Requirement:
Lines of the listing that contain "checkbox" need to be copied.

════

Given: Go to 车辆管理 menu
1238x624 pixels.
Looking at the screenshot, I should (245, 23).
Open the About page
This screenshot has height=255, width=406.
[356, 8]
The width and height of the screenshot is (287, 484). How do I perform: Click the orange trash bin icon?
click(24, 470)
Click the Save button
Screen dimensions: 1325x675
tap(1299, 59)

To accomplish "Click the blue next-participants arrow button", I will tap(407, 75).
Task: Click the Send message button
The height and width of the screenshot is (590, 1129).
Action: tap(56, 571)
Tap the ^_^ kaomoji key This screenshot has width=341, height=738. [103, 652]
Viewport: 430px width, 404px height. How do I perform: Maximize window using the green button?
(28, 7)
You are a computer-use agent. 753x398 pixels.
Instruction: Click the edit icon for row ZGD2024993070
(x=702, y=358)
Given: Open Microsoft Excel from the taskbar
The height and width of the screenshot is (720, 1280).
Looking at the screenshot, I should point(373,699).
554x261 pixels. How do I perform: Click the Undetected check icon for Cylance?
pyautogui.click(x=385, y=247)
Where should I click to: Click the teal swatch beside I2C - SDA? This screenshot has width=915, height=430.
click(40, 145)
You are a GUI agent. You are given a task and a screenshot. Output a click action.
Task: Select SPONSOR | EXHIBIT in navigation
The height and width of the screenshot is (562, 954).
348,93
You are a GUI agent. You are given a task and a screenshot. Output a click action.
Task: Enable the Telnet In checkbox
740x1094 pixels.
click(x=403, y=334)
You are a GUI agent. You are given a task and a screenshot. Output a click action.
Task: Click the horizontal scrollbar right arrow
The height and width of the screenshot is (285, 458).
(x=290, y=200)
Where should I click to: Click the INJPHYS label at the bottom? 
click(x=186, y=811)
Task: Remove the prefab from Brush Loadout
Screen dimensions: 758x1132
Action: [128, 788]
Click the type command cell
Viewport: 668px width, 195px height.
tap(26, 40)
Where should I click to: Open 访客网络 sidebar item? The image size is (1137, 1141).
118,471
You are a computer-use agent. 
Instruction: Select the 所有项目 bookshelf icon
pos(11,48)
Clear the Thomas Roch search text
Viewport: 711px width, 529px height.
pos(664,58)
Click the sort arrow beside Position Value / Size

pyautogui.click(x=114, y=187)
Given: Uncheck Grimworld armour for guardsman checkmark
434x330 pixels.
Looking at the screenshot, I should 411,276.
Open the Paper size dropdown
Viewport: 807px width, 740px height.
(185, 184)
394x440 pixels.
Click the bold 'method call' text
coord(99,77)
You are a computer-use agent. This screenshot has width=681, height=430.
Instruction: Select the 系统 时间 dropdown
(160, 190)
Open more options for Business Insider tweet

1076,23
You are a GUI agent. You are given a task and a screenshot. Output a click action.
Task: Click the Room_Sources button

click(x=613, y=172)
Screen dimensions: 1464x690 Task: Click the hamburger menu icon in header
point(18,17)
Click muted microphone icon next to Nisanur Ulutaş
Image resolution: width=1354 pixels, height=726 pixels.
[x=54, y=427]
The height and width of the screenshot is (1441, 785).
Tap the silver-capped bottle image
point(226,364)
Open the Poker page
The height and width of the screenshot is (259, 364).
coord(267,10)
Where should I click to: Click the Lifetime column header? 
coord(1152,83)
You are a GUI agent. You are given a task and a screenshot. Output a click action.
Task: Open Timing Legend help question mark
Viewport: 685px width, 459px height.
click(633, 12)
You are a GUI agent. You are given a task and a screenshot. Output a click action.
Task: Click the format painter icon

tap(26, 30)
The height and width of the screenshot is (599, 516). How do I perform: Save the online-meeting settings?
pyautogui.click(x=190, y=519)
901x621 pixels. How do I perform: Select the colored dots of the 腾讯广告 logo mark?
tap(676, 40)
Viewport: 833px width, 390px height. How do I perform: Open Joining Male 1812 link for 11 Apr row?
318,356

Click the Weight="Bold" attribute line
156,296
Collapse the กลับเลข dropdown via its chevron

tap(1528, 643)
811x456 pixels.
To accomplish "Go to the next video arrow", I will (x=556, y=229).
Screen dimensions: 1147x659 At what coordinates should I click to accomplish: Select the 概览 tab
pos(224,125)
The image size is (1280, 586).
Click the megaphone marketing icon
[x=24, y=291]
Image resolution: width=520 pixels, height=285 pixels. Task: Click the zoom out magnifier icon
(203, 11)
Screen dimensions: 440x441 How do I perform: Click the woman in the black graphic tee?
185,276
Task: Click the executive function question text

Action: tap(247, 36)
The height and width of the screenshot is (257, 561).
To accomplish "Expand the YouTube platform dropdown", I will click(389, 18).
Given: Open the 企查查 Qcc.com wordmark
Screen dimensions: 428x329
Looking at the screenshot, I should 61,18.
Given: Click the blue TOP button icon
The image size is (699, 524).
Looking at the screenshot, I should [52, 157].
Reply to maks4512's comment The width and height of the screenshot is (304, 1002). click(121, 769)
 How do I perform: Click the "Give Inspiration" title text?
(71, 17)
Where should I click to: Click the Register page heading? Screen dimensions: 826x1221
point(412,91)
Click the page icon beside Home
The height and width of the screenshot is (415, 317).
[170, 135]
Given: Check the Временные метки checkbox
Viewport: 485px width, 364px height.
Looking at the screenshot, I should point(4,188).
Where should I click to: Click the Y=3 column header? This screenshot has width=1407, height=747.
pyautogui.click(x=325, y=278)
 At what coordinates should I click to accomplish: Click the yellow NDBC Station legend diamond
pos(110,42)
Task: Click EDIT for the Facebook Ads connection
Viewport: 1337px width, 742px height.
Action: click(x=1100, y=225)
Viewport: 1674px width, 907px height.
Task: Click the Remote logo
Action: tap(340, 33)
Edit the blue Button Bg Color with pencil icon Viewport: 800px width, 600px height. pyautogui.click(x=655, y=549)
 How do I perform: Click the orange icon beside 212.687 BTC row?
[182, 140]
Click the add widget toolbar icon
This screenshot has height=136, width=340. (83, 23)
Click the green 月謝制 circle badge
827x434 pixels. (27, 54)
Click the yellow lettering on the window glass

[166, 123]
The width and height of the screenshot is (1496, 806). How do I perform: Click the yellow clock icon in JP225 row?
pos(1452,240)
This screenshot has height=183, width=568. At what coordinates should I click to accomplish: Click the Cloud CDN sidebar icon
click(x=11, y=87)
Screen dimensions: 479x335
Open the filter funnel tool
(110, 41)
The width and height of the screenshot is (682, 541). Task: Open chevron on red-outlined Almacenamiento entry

════

Task output:
Task: Enable the Telnet In checkbox
Given: Check the Временные метки checkbox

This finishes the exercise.